The projects were designed by the UAH TERMINUS Spaceflight Research Group (TSRG), which is a subset of the Space Hardware Club founded in 2021. The university said about 90 students are associated in some way with the project.
“We had to design all this hardware so it can be fully exposed to space and have to deal with thermal effects," TSRG founder Ben Campbell said. "In the end it splashes down in the ocean, so you have to make it waterproof too.
"Hopefully it will still survive so that you don’t get water seeping in to mess with the electronics."
RockSat-X is the third and most ambitious of three RockSat missions. The first, dubbed "RockOn," launched in June 2022.

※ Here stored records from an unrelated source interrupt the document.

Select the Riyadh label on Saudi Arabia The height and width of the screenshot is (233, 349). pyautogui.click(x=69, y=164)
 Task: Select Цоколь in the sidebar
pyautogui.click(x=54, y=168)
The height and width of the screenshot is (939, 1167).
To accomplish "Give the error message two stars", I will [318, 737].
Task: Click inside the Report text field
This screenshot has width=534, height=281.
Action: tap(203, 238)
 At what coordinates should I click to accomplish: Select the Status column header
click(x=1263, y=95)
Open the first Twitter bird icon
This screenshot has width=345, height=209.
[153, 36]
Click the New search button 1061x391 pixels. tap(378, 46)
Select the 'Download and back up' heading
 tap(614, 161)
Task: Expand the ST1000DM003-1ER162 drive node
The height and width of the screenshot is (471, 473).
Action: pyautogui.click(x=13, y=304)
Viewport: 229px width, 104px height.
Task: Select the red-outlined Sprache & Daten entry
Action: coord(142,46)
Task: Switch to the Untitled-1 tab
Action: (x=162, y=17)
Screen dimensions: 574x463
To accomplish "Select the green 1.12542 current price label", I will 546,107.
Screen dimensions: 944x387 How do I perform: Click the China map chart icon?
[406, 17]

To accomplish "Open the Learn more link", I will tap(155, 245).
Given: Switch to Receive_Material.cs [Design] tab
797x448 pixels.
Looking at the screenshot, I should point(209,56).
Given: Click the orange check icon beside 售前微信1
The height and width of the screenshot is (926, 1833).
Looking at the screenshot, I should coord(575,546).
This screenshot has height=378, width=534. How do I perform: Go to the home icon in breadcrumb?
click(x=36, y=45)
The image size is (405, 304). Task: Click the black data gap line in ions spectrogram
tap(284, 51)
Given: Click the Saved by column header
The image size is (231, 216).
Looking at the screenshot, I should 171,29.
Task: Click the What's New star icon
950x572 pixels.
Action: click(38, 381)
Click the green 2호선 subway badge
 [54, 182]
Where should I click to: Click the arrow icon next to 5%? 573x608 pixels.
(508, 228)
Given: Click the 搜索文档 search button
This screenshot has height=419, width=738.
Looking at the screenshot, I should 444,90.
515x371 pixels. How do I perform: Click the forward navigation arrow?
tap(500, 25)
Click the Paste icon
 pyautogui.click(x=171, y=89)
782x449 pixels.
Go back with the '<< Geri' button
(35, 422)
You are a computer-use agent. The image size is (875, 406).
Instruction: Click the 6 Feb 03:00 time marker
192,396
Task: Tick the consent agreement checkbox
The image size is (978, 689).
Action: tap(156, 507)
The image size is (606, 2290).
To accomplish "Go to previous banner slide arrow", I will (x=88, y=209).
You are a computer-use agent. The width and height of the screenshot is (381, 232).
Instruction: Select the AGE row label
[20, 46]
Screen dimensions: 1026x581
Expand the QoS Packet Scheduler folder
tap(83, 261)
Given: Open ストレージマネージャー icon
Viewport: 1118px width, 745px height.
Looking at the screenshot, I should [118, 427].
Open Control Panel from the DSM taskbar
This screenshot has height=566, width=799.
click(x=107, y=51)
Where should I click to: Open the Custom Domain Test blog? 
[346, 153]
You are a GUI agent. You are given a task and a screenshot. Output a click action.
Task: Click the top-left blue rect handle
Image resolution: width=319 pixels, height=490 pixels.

“RockSat-X is the biggest,” Campbell said of the most recent launch. “You choose your own experiments, and it’s fully up to the group to decide whatever it wants to make for a spacecraft.
"We had people come up with a variety of different ideas at UAH and put them to a vote.”
Other universities and groups associated with RockSat-X are from the University of Alberta, Clemson University, the College of the Canyons, the Community Colleges of Colorado, Northwest Nazarene University, the University of Puerto Rico, Virginia Tech, and the West Virginia Space Collaboration, which consists of five West Virginia universities.